Der schmale Weg

Gedanken zum Lehrtext

Und es werden kommen von Osten und von Westen, von Norden und von Süden, die zu Tisch sitzen werden im Reich GOTTES. (Lukas 13,29)

Es sind schon harte Worte, die Jesus hier im Abschnitt rund um unseren Tagesvers gebraucht. Die einzig tröstlichen Worte sind eben die aus unserem Vers. Die Heiden, die Nichtjuden, werden von allen 4 Ecken der Erde in das Reich GOTTES einziehen.

Schlechte Nachrichten für jeden AfDler: Das Reich GOTTES ist nicht deutsch, es besteht aus Kindern GOTTES aus der gesamten Welt, jeder Sprache, jeder Hautfarbe, jeder Ethnie und ja, liebe katholische Kirche, aus jeder Denomination und beiden Geschlechtern…
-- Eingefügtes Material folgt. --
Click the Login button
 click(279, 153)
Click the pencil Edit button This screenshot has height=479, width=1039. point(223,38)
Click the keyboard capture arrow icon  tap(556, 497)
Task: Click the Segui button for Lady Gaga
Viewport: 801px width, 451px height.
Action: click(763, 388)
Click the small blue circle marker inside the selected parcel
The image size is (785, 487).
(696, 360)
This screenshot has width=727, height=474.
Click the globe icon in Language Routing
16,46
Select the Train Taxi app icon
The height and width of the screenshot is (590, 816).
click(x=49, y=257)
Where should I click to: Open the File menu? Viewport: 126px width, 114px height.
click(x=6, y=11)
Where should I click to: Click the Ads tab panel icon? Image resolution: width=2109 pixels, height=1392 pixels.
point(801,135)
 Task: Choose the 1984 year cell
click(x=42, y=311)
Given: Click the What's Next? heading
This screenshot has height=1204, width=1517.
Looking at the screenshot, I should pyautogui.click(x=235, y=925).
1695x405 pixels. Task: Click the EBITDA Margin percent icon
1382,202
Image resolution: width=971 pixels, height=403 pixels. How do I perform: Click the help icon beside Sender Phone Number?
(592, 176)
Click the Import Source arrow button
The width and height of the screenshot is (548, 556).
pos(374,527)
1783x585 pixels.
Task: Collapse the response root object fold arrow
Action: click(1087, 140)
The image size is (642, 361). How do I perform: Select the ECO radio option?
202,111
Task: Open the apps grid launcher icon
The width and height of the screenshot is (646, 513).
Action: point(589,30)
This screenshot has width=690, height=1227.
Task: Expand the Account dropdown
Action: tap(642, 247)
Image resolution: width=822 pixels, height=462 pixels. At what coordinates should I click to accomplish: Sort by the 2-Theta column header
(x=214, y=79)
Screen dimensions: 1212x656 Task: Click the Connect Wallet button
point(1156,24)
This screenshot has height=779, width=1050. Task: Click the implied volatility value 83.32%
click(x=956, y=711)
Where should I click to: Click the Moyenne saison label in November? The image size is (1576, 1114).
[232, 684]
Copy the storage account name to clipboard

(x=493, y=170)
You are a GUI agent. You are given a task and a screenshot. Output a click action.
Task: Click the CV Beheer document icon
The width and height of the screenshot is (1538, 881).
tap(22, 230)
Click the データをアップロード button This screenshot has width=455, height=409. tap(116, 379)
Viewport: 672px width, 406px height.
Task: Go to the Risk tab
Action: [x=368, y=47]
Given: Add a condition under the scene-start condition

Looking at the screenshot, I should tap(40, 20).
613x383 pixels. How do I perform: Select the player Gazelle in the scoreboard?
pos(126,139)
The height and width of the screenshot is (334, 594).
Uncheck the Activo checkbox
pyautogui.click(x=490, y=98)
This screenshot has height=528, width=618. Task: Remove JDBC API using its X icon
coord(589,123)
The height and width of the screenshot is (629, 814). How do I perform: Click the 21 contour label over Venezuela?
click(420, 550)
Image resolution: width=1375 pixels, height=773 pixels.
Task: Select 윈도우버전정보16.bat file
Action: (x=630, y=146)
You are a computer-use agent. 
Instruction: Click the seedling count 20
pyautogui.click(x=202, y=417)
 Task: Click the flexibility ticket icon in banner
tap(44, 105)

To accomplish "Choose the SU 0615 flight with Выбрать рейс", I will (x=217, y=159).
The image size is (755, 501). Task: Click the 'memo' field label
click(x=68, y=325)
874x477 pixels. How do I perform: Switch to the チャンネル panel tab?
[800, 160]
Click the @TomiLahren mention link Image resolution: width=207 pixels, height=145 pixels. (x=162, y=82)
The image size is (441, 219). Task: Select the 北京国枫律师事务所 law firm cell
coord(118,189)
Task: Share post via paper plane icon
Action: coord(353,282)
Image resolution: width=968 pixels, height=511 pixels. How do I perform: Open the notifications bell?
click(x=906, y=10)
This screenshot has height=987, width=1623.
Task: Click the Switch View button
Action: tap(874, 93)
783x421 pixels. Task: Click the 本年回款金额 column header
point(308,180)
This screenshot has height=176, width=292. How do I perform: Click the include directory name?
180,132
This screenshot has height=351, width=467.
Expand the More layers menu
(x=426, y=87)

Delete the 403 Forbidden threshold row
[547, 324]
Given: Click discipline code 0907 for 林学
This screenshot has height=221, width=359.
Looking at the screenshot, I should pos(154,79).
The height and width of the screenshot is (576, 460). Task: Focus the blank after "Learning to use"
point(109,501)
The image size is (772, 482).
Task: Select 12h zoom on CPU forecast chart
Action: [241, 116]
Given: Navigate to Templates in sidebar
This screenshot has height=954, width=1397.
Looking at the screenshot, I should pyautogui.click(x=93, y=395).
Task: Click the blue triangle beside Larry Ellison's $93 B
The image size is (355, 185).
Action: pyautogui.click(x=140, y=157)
Dabei ist das Reich GOTTES nicht nur im Himmel zu beheimaten, sondern beginnt bereits im Hier und Jetzt, auf dieser Erde. Paulus spricht vom 3. Himmel, das ist der Himmel, den wir allgemein unter diesem Begriff verstehen, der Wohnort unseres GOTTES. Es gibt aber noch den 2., dies ist das gesamte Universum, und der 1.? Das ist die Welt um uns herum, das Reich GOTTES im Herzen eines jedes Seiner Kinder, die es nach außen tragen…

Das Reich GOTTES in diese Welt zu bringen, in alle Welt, ist unser Auftrag. Dabei müssen wir mit Widerständen rechnen, denn der Feind gibt von ihm besetztes Gebiet nicht einfach kampflos auf.

Dieser Kampf fängt bei mir an, in meinem Kopf, in meinen Gedanken, da, wo der Feind sich Festungen gebaut hat, meine Denkweise und Sicht der Dinge nicht mit der von Jesus übereinstimmt. Dabei hilft uns der Heilige Geist, überholte Denkmuster zu erneuern; Paulus spricht von der Erneuerung unseres Sinnes und das wir uns eben nicht dieser Welt gleichstellen sollen.

GOTTES Kinder schwimmen also immer gegen den Strom, den Zeitgeist, sind immer und stehen immer auf der Seite der Minderheiten. Denn was die Masse, diese Welt bejubelt, ist zu 90% Murks.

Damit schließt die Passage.